Bild: Gegenwind vom Ventilator: Profi Fabian Lienhard bei der digitalen Tour de…
Der Schweiß ist echt, die Abstände sind errechnet, und manchmal kochen
sogar Emotionen hoch. Die Rede ist von der virtuellen Tour de Suisse für
Radprofis, die von Mittwoch bis Sonntag stattfand.
Das Modell [1][digitaler Radrennen] wird in diesen Coronazeiten populär.
Sportlicher Höhepunkt der Rennserie war bislang der vierte Durchgang der
Digital Swiss, der am Samstag mit einem packenden Zweikampf zwischen dem
Australier Michael Matthews und dem Schweizer Stefan Küng endete.

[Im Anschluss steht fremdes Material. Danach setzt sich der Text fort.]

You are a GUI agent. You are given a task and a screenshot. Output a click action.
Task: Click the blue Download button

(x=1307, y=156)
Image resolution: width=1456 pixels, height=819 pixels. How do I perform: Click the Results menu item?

Matthews sah lange wie der sichere Sieger auf dem 36,8 Kilometer langen
Kurs zwischen Oberlangenegg und Langnau aus. Etwa einen Kilometer vor dem
Ziel zog Küng vorbei und durfte bereits zum zweiten Mal bei diesem
virtuellen Rennen jubeln.
Die Kommentatoren gerieten schier aus dem Häuschen, hielten die Aktion für
spannender als viele Zeitfahren bei analogen Rennen – zu Recht. Die
Differenz zwischen Matthews und Küng war stets in Metern angegeben. Für das
in Sachen Raumdaten besser „verdrahtete“ menschliche Hirn ist dies intuitiv
leichter verarbeitbar als die Sekundenabstände, die in „echten“ Rennen
angegeben werden. Und auch auf der virtuellen Bühne waren die Avatare der
beiden Profis in unmittelbarer Nähe dargestellt.

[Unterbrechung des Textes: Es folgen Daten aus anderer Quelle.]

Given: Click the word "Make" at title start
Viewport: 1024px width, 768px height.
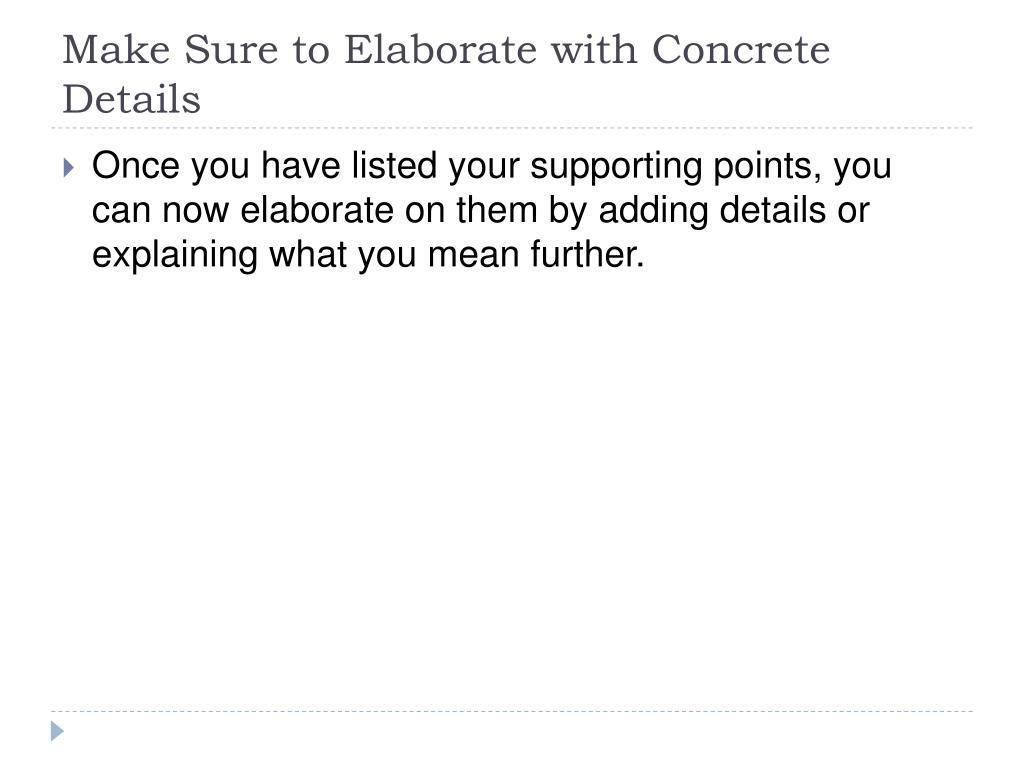Looking at the screenshot, I should pyautogui.click(x=117, y=50).
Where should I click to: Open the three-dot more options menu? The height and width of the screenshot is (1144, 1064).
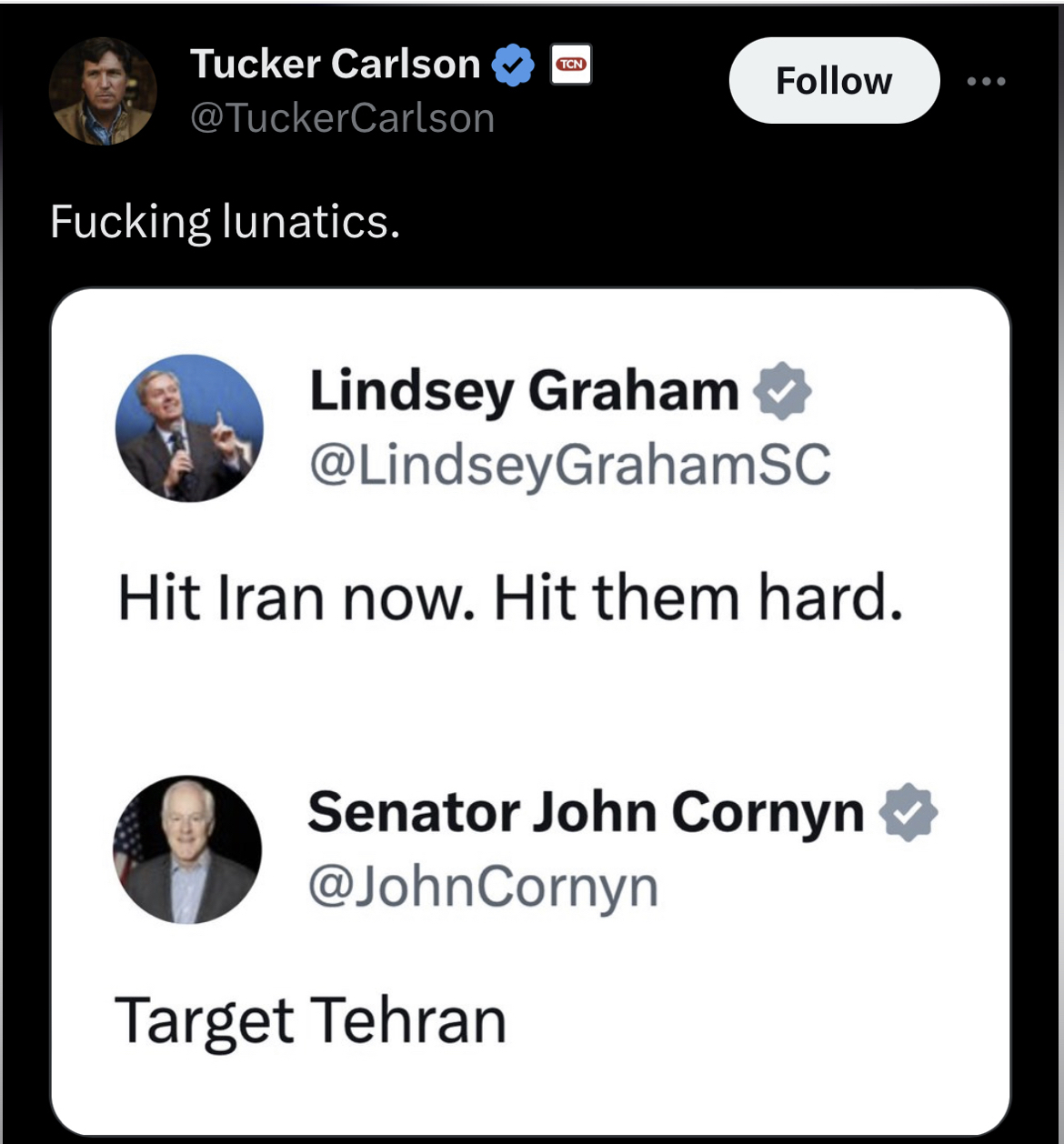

Bei allen fünf Digital-Swiss-Zeitfahren fuhren die Athleten als Solisten,
Windschatteneffekte gab es nicht. Jeder trat für sich. Weil sie das
parallel taten, konnten die Avatare dann auf der virtuellen Karte
übereinander gelegt werden – und wenn sie nahe waren, sogar nebeneinander.
## Grobschlächtiger Avatar
Immer wieder wurden die Fahrer eingeblendet, wie sie auf ihren Rollen
saßen. Manche in der Garage, manche im Wohnzimmer, die glücklicheren auf
der Terrasse. Diese Umschnitte hatten zuweilen drollige Effekte. Als Rohan
Dennis, Sieger der ersten Etappe der Digital Swiss, den Zielstrich
überquerte, hob sein Avatar grobschlächtig animiert die Arme. Der originale
Dennis hielt die Hände hingegen weiter am Lenker.

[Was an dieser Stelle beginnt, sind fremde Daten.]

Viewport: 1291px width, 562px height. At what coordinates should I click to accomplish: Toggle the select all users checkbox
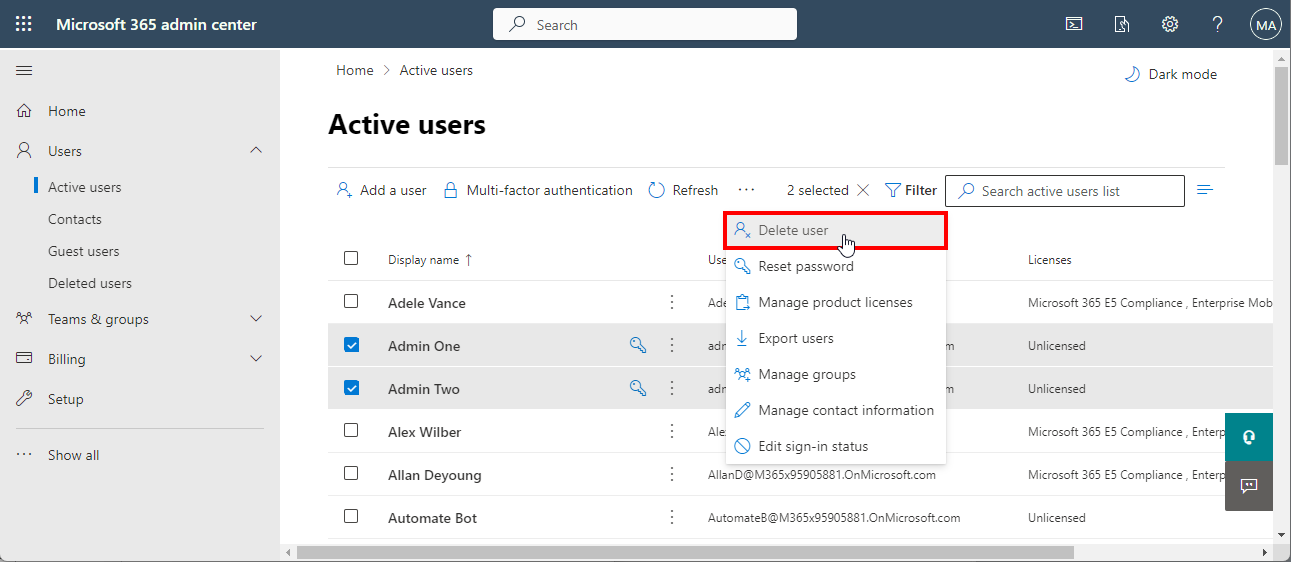[351, 258]
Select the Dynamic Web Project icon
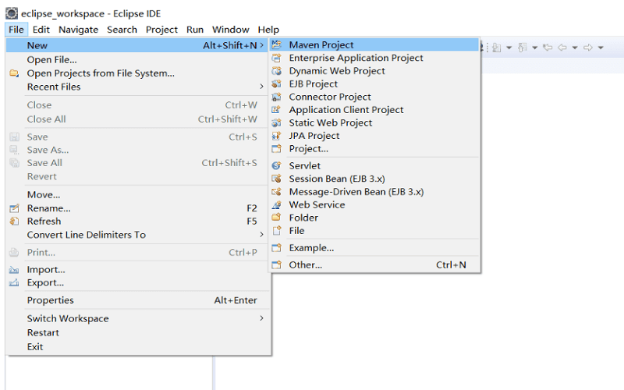The width and height of the screenshot is (624, 390). (276, 71)
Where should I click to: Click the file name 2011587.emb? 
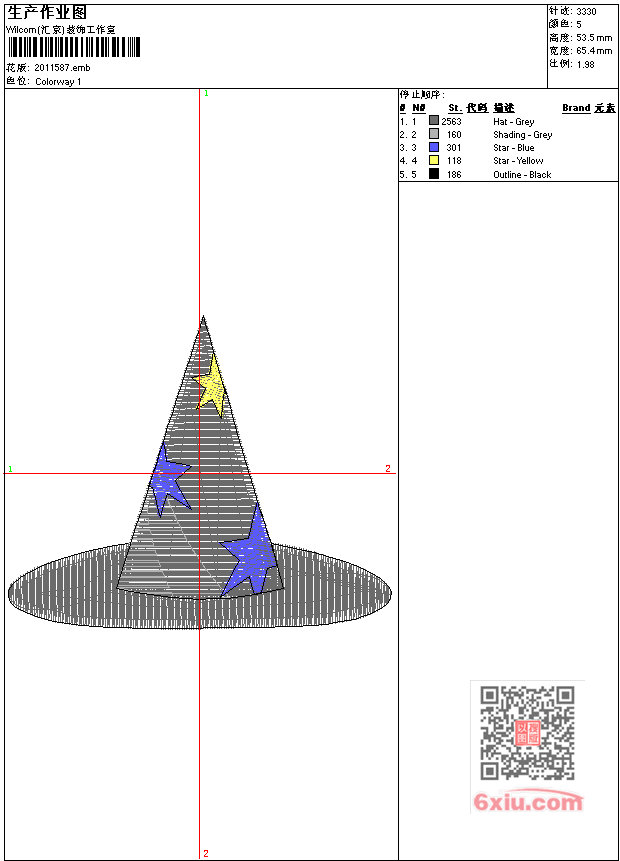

Den einen oder anderen Lacher lösten auch Autos und Fahrräder aus, die in
der Animation in Gegenrichtung vorbeisausten. Sie waren bei der
Aufzeichnung der Strecke mit 360-Grad-Kameras eben unterwegs gewesen und
wurden aus dem Parcours nicht herausgerechnet.
Sogar erste „Virtuals“ gab es, Pannen also, die von Problemen des
technischen Setups herrührten. Der Schweizer Mathias Frank verschwand sehr
schnell bei Tag eins der Digital Swiss – wahrscheinlich hatte sein WLAN
ausgesetzt.
Es gibt noch mehr Defizite: Weil es keinen Windschatten gibt – solche
Effekte errechnet bislang nur die nicht verwendete Plattform Zwift –,
entfällt der Teamaspekt komplett. Auch Fahrkünste in Kurven und bei
Abfahrten spielen keine Rolle. Das Lenken übernimmt das Programm, der
Mensch muss nur treten. Deshalb waren gute Zeitfahrer oft auch in den
Klassements vorn.
Bei den Anstiegen mussten die Sportler umdenken. „Du musst die Strecke
antizipieren und viel früher den richtigen Gang auflegen“, erklärt Domenico
Pozzovivo, der beim virtuellen Giro d'Italia mitfährt. Kommt auf dem
virtuellen Kurs ein Anstieg, wird der Widerstand auf den Pedalen ruckartig
größer. Wer da noch nicht umgeschaltet hat, dessen Muskulatur erwartet
einen heftigen Schlag. „Beim Rennen draußen siehst du ja, wann der Berg
beginnt, und kannst dich darauf einstellen“, sagt Pozzovivo.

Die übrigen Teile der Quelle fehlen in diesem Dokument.